— WHAT YOU NEED TO DO —
Copy the data below word for word, from the line that contains "Task: Click the" through to the end. Leave out the pictures.

(Stored records)
/---
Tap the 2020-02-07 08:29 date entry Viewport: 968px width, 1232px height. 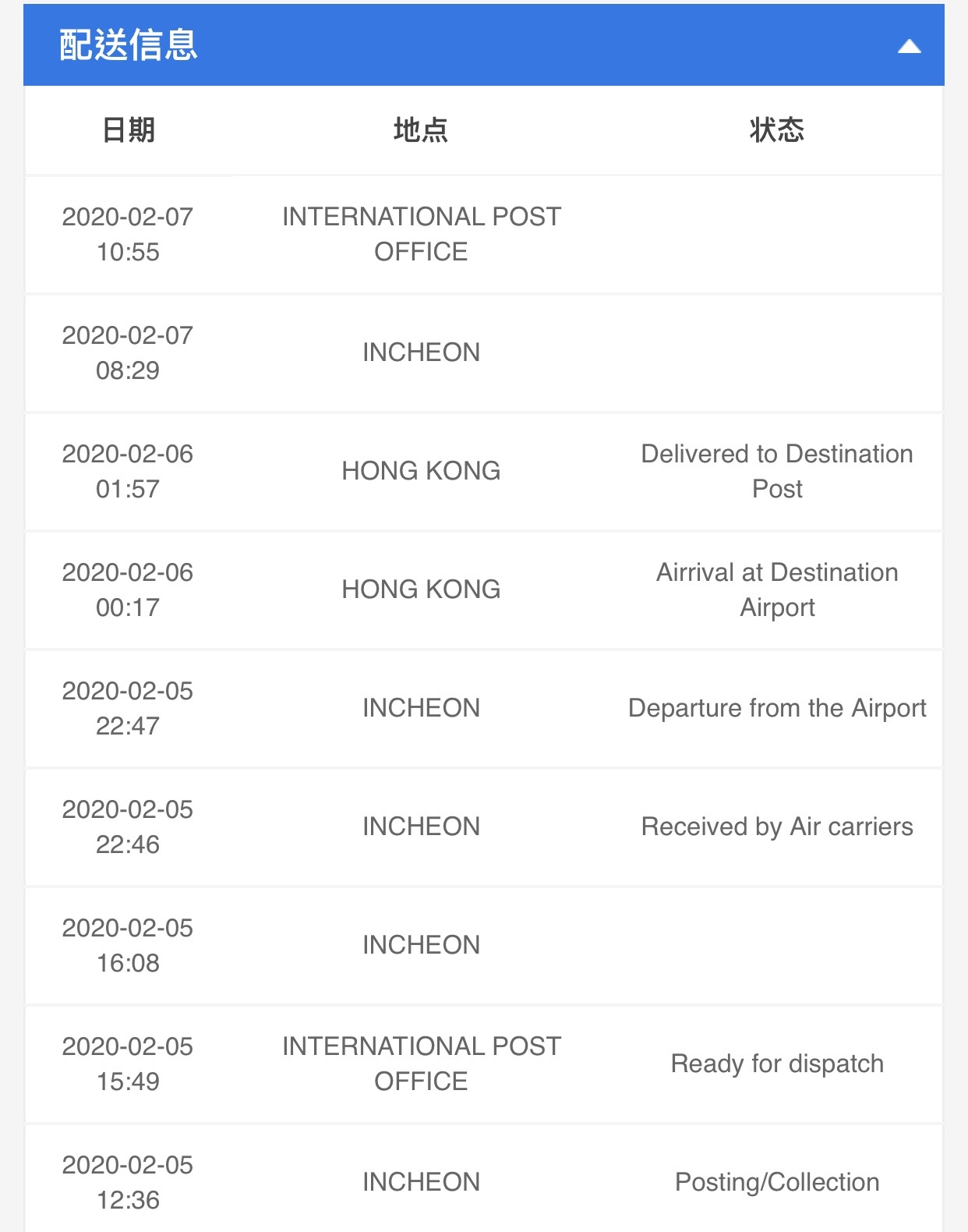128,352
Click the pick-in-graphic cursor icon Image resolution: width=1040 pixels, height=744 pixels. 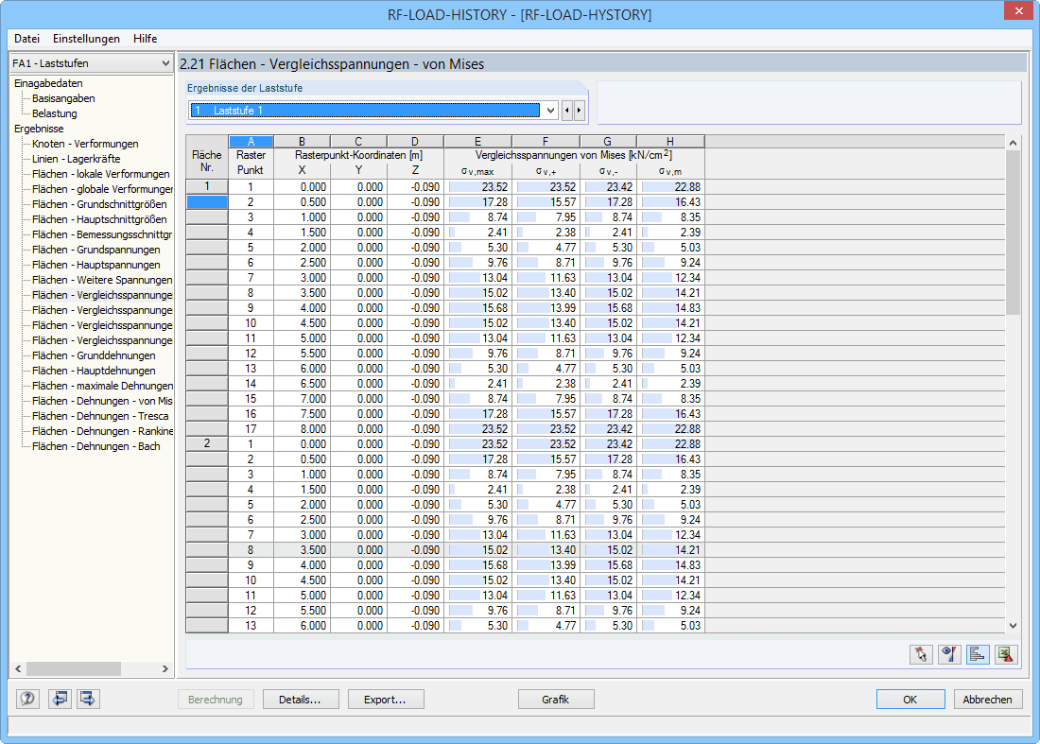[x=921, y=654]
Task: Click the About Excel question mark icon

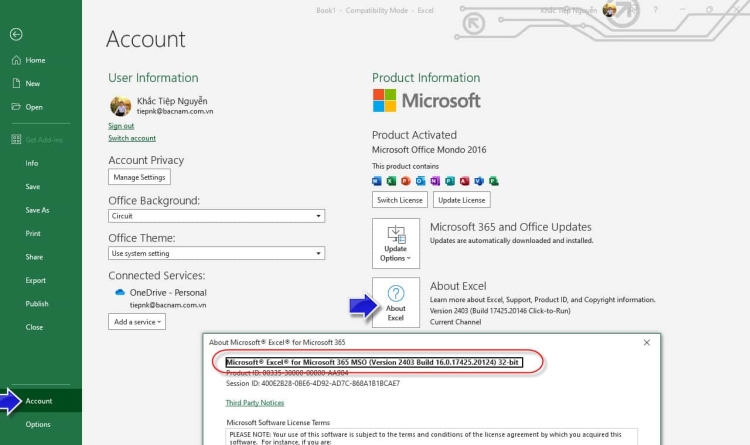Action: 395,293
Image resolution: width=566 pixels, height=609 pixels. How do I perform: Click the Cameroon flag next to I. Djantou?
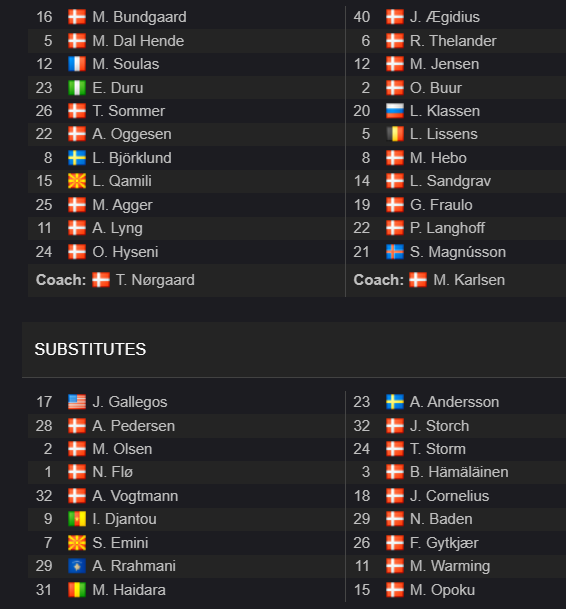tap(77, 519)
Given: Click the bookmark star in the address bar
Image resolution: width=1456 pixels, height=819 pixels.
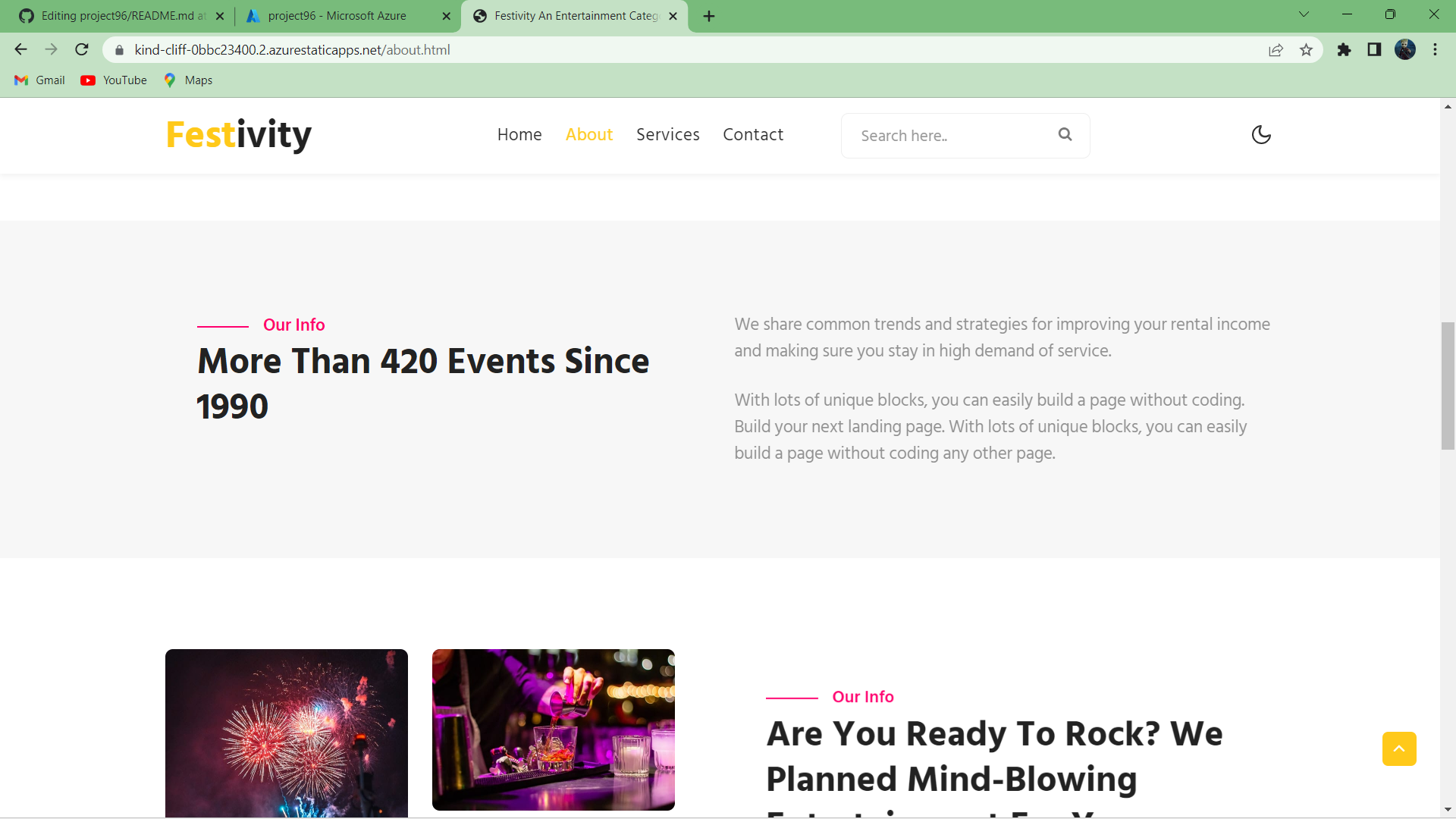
\---
— THE RESPONSE —
Task: Click the About Excel question mark icon

Action: 395,293
Image resolution: width=566 pixels, height=609 pixels. How do I perform: Click the Cameroon flag next to I. Djantou?
tap(77, 519)
Given: Click the bookmark star in the address bar
Image resolution: width=1456 pixels, height=819 pixels.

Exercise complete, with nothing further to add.